We enrolled 120 PLWH, i.e. 60 participants in each group. At BL, the BTL means were comparable between the two groups (P = 0.973). At W48, viro-immunological status was stable and an overall increase in the mean BTL was observed, i.e., +0.161 (95%CI, 0.054-0.268) (P = 0.004). However, the within-group analysis showed a significant mean BTL gain in the DT group (P = 0.003) but not in the TT group (P = 0.656).
In this setting of virologically suppressed PLWH, simplifying to dolutegravir + lamivudine was associated with a higher gain in BTL than maintaining triple therapy after the 1 year follow-up. These findings suggest that as a simplification strategy dolutegravir + lamivudine might have a positive effect on BTL.

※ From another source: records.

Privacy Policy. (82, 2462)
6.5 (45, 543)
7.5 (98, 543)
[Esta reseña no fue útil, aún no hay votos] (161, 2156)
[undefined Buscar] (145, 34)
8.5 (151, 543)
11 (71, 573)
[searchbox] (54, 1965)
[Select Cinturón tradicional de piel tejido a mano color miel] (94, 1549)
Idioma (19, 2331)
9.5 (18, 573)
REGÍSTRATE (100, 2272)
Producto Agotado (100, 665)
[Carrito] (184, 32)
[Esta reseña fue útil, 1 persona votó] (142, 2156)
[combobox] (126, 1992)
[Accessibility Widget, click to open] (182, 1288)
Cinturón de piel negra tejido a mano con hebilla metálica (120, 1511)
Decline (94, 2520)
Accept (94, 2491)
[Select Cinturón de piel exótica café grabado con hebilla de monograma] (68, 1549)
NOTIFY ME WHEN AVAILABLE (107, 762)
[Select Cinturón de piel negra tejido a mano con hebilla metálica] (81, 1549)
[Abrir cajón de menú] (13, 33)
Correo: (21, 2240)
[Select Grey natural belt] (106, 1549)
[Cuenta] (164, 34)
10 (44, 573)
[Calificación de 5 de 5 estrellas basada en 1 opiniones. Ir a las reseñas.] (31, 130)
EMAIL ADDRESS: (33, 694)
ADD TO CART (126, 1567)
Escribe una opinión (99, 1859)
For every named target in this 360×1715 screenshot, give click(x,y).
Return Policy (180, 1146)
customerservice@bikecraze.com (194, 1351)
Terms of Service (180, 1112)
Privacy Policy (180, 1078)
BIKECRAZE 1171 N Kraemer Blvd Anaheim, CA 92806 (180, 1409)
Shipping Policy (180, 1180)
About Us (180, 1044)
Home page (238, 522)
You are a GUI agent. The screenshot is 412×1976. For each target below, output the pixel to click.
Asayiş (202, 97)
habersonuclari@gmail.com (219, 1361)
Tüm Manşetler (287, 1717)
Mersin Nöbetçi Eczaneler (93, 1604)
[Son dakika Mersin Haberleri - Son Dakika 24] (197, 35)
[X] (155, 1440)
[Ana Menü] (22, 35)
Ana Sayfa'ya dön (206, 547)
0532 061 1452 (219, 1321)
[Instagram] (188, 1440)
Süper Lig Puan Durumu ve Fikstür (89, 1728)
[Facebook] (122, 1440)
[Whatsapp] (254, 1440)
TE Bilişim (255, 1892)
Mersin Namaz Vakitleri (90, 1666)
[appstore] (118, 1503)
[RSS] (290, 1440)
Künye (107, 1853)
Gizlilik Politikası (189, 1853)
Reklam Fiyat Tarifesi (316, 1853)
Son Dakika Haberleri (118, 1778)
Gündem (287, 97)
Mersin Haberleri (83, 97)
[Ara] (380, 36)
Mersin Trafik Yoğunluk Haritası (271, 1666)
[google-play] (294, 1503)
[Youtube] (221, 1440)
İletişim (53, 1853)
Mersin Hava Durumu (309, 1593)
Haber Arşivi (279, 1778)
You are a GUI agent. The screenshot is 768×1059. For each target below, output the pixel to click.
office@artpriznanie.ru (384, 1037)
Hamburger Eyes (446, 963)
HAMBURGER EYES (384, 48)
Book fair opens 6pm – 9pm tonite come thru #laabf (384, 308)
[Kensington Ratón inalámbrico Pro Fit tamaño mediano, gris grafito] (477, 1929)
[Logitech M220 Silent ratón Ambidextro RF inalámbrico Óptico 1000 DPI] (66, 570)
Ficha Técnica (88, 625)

血液端粒长度(BTL)是衰老的验证生物标志物。抗逆转录病毒疗法(ART)可减少免疫衰老,并在艾滋病毒感染者(PLWH)的 BTL 方面具有益处。然而,也有观察到包含 NRTIs 的 ART,如替诺福韦或阿巴卡韦,在体外是人类端粒酶活性的有效抑制剂,可能会对 BTL 产生负面影响。在这里,我们研究了在改用含有度鲁特韦和拉米夫定的双疗法(DT)与维持含有两种 NRTI 骨干和锚定药物的标准三联疗法(TT)一年后对 BTL 的影响。
这是一项纵向、前瞻性、匹配、对照研究,纳入了病毒学抑制的稳定三药 ART 成年患者,他们要么在基线(BL)时切换到 DT,要么维持 TT。DT 和 TT 组在年龄、性别、HIV 诊断后年限、ART 年限和锚定药物方面 1:1 匹配。在 BL 和 48 周(W48)时通过单彩色多重 qPCR 评估 BTL。
我们招募了 120 名 PLWH,即每组 60 名参与者。在 BL 时,两组的 BTL 平均值相当(P=0.973)。在 W48 时,病毒免疫状态稳定,平均 BTL 总体增加,即+0.161(95%CI,0.054-0.268)(P=0.004)。然而,组内分析显示 DT 组的平均 BTL 明显增加(P=0.003),而 TT 组则没有(P=0.656)。
在这种病毒学抑制的 PLWH 环境中,简化为度鲁特韦+拉米夫定与维持三联疗法相比,在 1 年随访后 BTL 增加更多。这些发现表明,作为一种简化策略,度鲁特韦+拉米夫定可能对 BTL 产生积极影响。